If your record is expunged, or ordered "not disclosed," Texas law allows you to answer "no" when asked questions on loan or job applications, or in court, if asked: "Have you ever been charged with or convicted of a crime?"
The courts in Texas allow for expungement of arrest and conviction records in certain circumstances. If granted, then any record pertaining to your arrest or subsequent trial will be sealed. This will include any fingerprints, mug shots, DNA collection, trial transcripts or other arrest records. It will be like the crime never happened. This will allow you to answer that application question with a qualified "No" and you would be telling the truth in the eyes of the court.
Requirements for Expungement:
In Texas, if you were arrested for a felony or misdemeanor crime which you were later found not guilty of you can be granted an expungement. You will have to wait at least 30 days after the acquittal before you can apply for the expungement. If you were convicted, but later pardoned by the Governor you can also be given an expungement.
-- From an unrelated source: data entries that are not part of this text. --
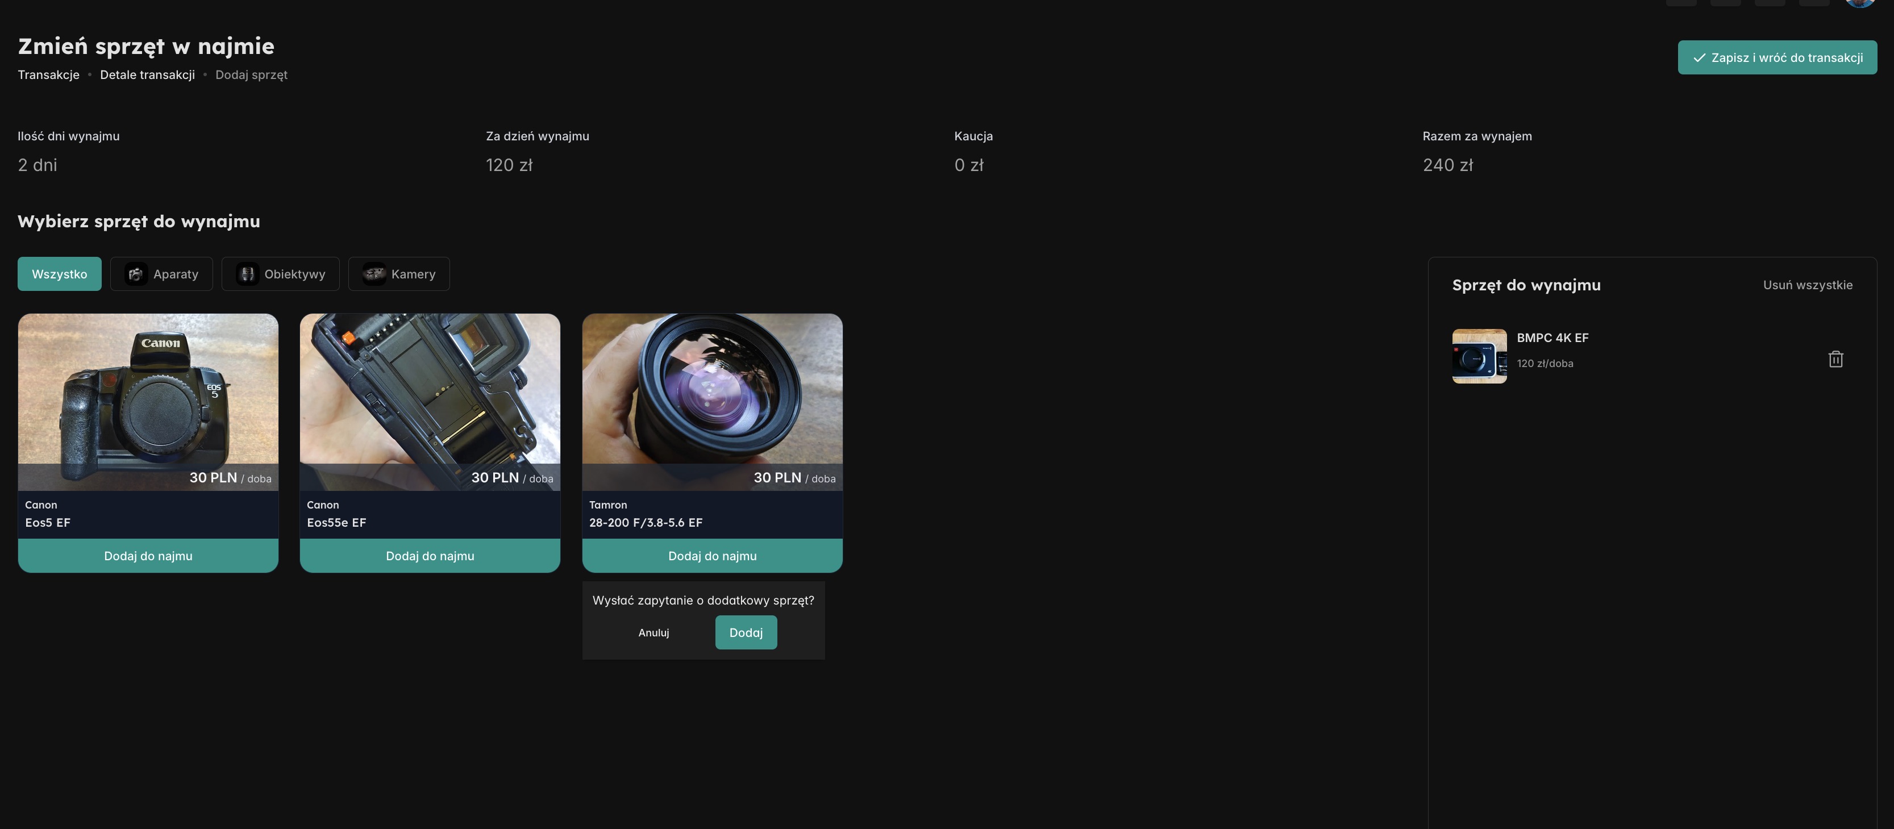Screen dimensions: 1894x829
Task: Show only Kamery equipment
Action: coord(412,274)
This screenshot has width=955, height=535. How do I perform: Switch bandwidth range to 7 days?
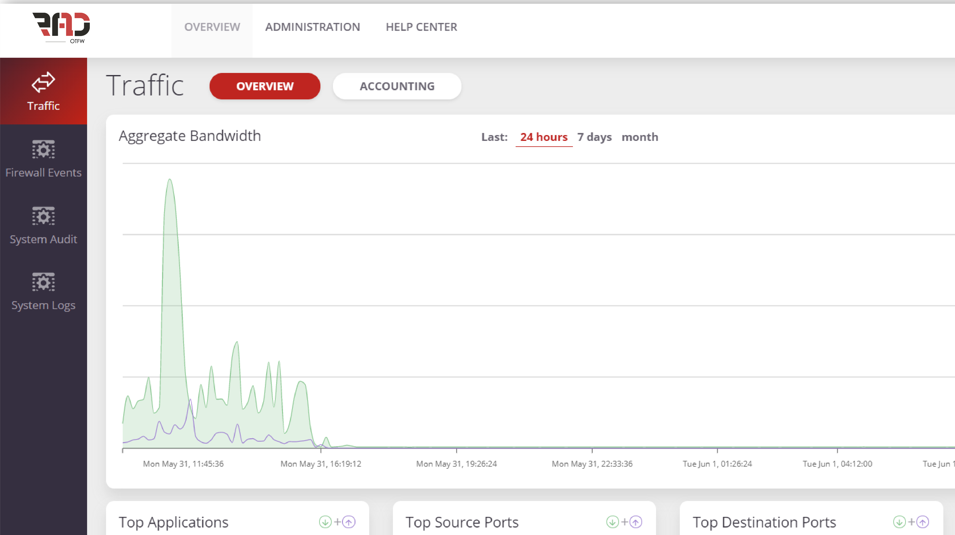tap(594, 137)
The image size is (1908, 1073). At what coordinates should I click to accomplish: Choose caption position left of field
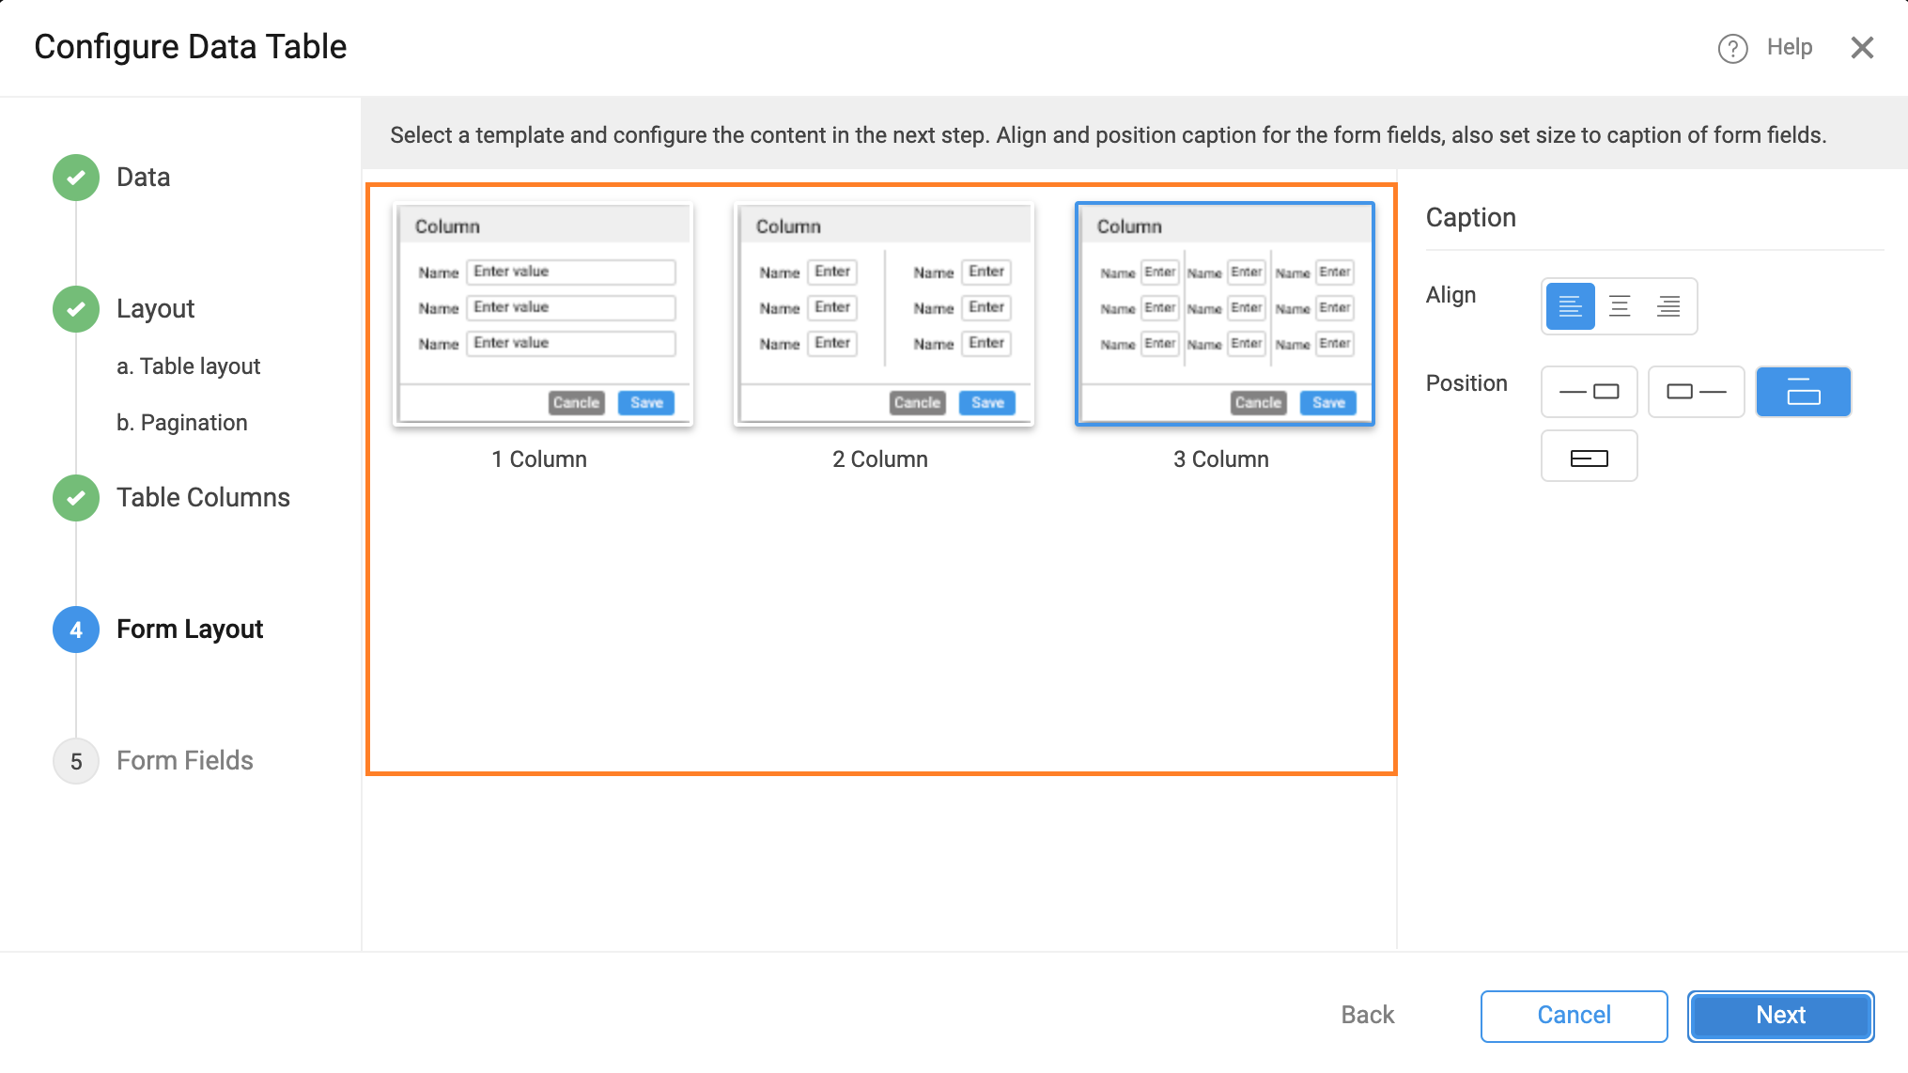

With the conviction of criminal offenses there will be more scrutiny from the courts when it comes to granting an expungement. Most misdemeanor convictions are eligible for expungement in Texas provided you have not committed any other crimes in the period between your arrest and filing of the petition. For felony charges, the changes of getting an expungement in Texas are very slim. There are certain exceptions depending on the severity of the crime.
The same issued with felony convictions apply to DUI convictions. Unless it was a misdemeanor charge, you probably won't be able to have your records expunged if it was a DUI.